_Problem to work on_
Show each line in the listing below that contains the word "agent".

_Information shown_
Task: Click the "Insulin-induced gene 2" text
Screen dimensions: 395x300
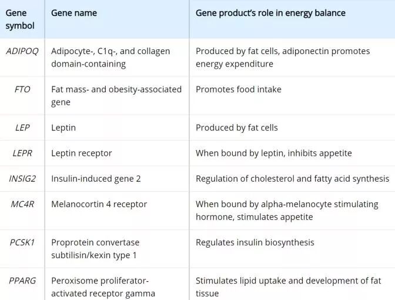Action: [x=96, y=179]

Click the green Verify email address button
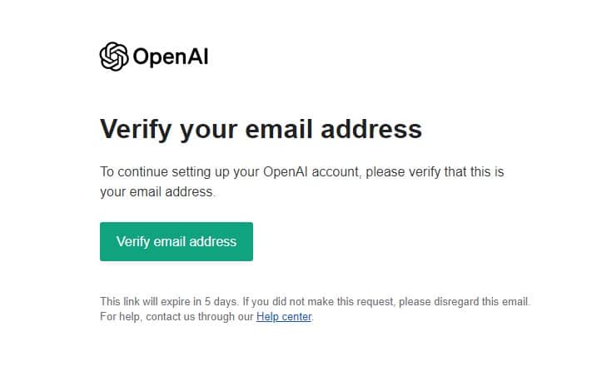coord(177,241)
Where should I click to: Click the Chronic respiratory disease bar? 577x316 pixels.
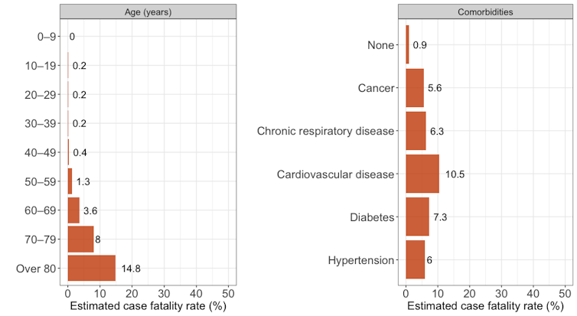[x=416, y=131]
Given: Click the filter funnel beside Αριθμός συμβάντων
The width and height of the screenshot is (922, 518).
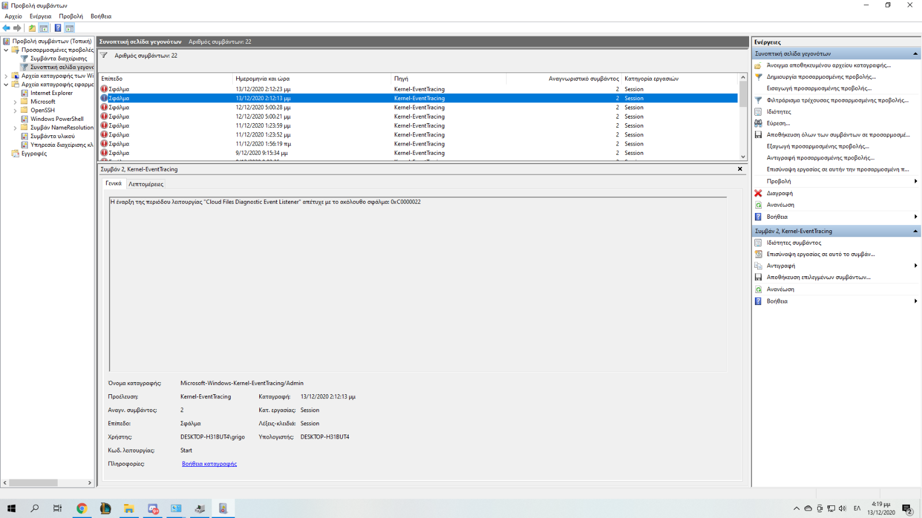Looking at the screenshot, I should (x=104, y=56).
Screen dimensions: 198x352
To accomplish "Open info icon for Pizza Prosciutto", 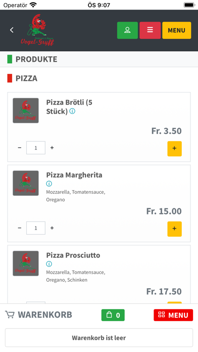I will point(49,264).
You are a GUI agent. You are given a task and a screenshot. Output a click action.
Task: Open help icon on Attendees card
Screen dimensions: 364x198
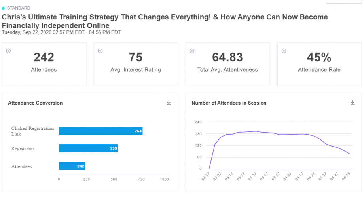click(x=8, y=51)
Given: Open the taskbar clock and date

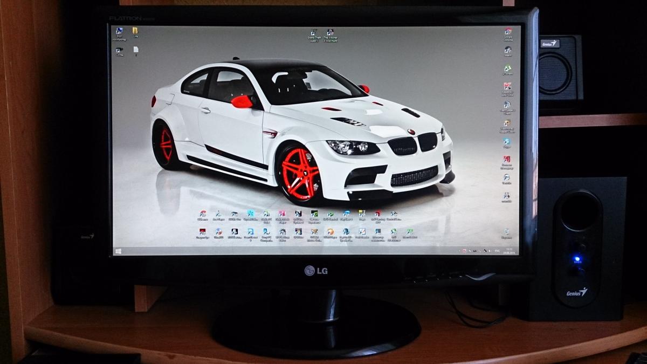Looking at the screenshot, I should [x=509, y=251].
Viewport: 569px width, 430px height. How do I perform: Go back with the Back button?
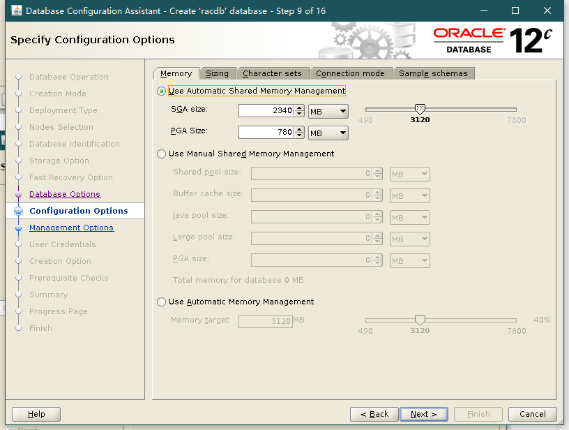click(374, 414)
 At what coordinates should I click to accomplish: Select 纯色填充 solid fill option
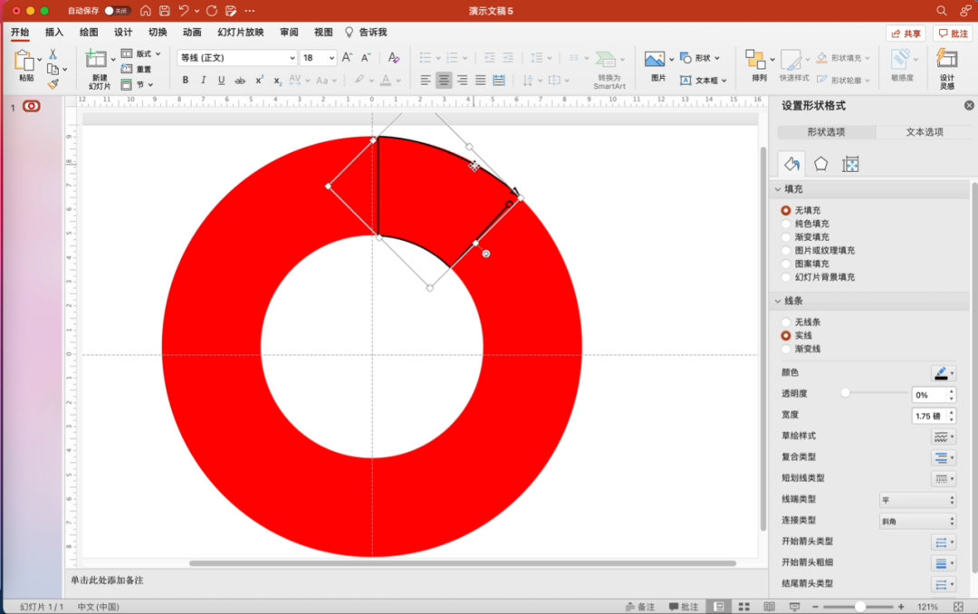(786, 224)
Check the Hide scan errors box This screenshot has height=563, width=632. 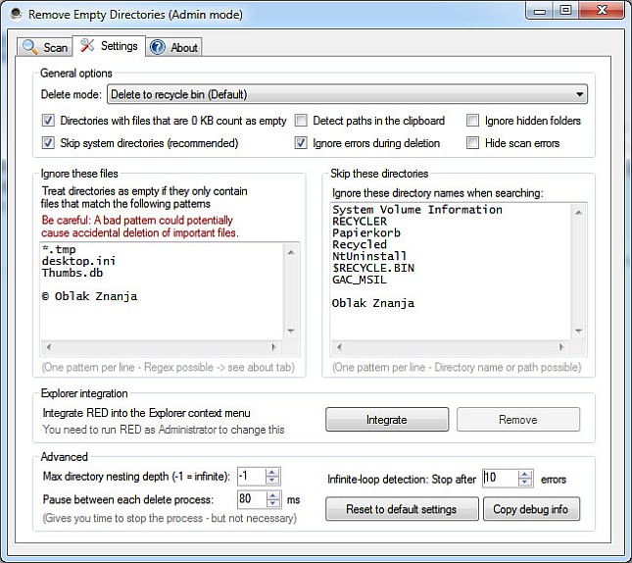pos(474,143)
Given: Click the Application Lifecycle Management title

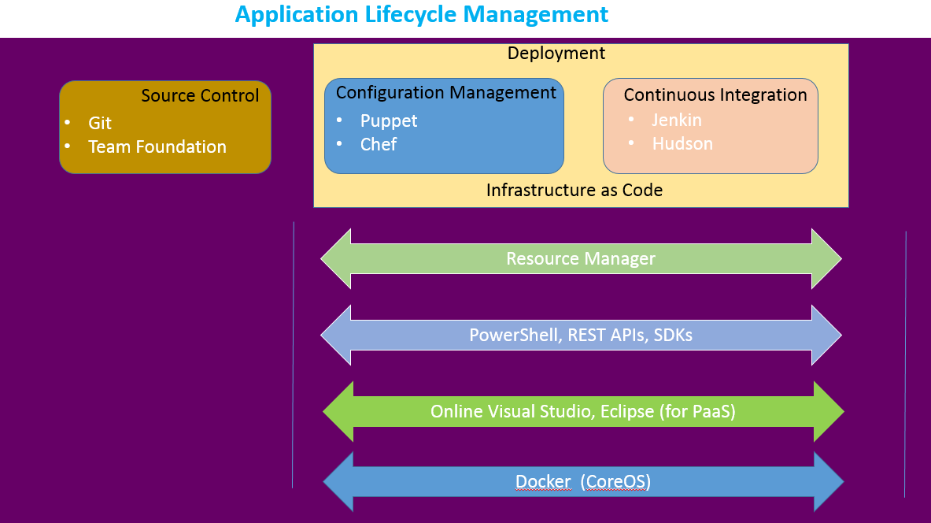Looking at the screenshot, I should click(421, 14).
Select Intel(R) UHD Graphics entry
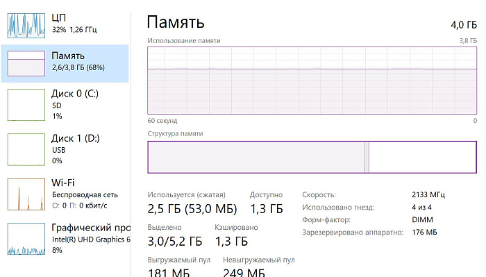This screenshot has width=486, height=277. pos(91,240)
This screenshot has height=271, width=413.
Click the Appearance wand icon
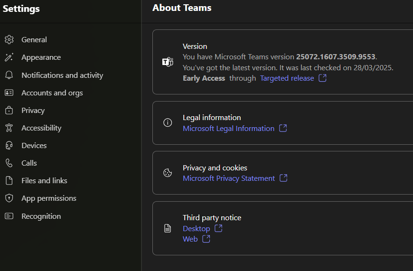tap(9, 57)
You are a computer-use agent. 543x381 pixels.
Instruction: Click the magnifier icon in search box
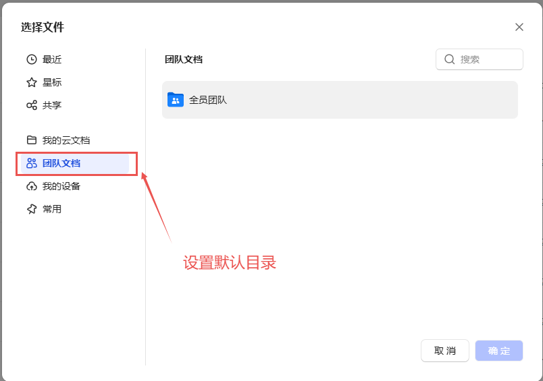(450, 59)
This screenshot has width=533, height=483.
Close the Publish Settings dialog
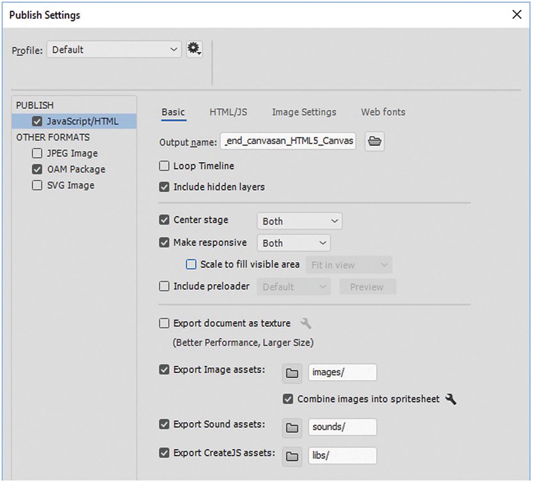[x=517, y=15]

_Written reply_
You are a GUI agent. You are given a task and a screenshot. Output a click action.
You are a computer-use agent. 543x381 pixels.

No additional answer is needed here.